Step 8. Click the ‘Mesh Quality’ icon (which will currently show ‘DRAFT‘) and, when the dialog box appears, select Standard, Ok. Calculating a higher-resolution model is carried out remotely; once again, you’re asked whether you want to wait for the process to complete or prefer to be notified by email.
Step 9. With your standard-quality mesh object onscreen, it’s time to clean it up. This will mainly involve removing the ground. Rotate the object so you’re looking straight down and zoom out. Using the selection tools, select anything you want to remove (it’ll turn red) and press the Del key.
Step 10. By a combination of zooming in and rotating, select and delete ever smaller areas of the ground or any other unwanted objects until you’re left with a clean 3D model. Take care with this process and be prepared to take your time. When you’re happy with your cleaned-up model, go to the File menu and choose Save.
Step 11. Select ‘Export Scene As ...’ from the File menu and choose ‘OBJ (obj)’ as the format. Photofly will create .obj, .mtl and one or more Jpeg files from your finished model; add these to a compressed Zip file using PKZIP or one of the many compatible compression utilities.
Step 12. Your exported model can now be viewed and manipulated using third-party software. However, we’re going to create a 3D printed object. Visit sculpteo.com and click ‘Upload’ under ‘Make your own 3D objects’. Choose ‘Browse...’ next to ‘Design file’ and upload your Zip file. Fill in the required information and click Ok.
Step 13. Sculpteo will process your file, which will be viewable onscreen once complete. It will attempt to correct any geometric issues. Save your image when Sculpteo says it’s printable. The object will be saved in your gallery from where you can order a print. The price will be updated as you alter the size and material.
Step 14. Having placed your order, all you need to do is sit back and wait for a parcel to drop through your letter box. In the meantime, 3D printing machines at Sculpteo build up your model in layers by solidifying plastic powder. If you ordered a coloured object, the colour is applied to the solid object using a printing process.
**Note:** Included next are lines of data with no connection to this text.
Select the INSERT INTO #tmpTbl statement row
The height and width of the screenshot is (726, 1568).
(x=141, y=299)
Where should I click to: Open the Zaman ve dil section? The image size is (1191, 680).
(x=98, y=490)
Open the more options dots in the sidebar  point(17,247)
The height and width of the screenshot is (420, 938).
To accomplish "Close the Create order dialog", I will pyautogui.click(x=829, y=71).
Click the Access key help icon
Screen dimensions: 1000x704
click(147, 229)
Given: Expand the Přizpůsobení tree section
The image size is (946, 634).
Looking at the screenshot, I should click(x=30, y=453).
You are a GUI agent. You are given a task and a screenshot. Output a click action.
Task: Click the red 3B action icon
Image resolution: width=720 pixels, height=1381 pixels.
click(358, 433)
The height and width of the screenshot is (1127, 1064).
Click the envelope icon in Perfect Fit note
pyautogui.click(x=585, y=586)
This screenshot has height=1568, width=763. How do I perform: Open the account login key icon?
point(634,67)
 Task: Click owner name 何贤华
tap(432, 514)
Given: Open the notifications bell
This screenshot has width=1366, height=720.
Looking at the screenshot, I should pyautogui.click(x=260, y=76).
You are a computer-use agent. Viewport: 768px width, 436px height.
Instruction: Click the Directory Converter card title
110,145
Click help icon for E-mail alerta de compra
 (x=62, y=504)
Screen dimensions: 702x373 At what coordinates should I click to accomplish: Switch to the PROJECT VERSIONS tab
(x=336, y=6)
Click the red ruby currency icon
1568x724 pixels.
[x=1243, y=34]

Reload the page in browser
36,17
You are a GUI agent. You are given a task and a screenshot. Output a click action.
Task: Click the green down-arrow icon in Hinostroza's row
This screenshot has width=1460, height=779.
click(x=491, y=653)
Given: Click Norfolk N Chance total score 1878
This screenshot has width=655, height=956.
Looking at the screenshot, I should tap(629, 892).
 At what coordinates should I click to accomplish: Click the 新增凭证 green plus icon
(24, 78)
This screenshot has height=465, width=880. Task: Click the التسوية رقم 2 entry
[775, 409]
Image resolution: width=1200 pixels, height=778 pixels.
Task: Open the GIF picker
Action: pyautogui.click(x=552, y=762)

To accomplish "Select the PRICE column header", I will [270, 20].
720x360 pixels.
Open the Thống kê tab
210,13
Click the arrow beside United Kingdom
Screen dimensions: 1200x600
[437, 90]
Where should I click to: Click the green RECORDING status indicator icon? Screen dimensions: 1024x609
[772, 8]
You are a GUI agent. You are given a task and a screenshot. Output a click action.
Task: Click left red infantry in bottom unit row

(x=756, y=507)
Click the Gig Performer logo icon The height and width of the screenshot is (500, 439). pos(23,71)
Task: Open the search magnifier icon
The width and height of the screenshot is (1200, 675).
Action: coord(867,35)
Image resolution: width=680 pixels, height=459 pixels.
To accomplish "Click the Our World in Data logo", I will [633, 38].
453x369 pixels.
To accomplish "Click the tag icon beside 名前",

Create a personalised mannequin
If you fancy trying out 3D printing but you want an easier solution to the one we described in the above walkthrough, Sculpteo also lets you customise mannequins. These are fun and easy to make, and could make an unusual gift for a loved one.
The personalised figurines are each between 70 and 100mm high, and cost from €60 (£51). All you need to provide is a head-and-shoulders photograph of yourself or a friend taken from the front and, for the best results, another one taken from the side.
The photographs are used to create a model of the figurine’s head using an automated process that’s similar to – but much simpler than – the one used in the main part of our workshop to create a 3D object from a sequence of photographs. However, photographs aren’t used for the body, and here the skill of Sculpteo’s artists come into play.
Using a textual description of the required clothing and accessories that you provide when placing the order, Sculpteo creates a cartoon-esque body. The head and the body are then merged, and you get the opportunity to approve the design before giving the go-ahead.
The figurine, which is printed in full colour, will be delivered within 10 working days. If you’re really pleased with your mini-me, you can order additional prints from just €30 since the initial outlay includes the design cost. Figurines of couples or family groups are available, too.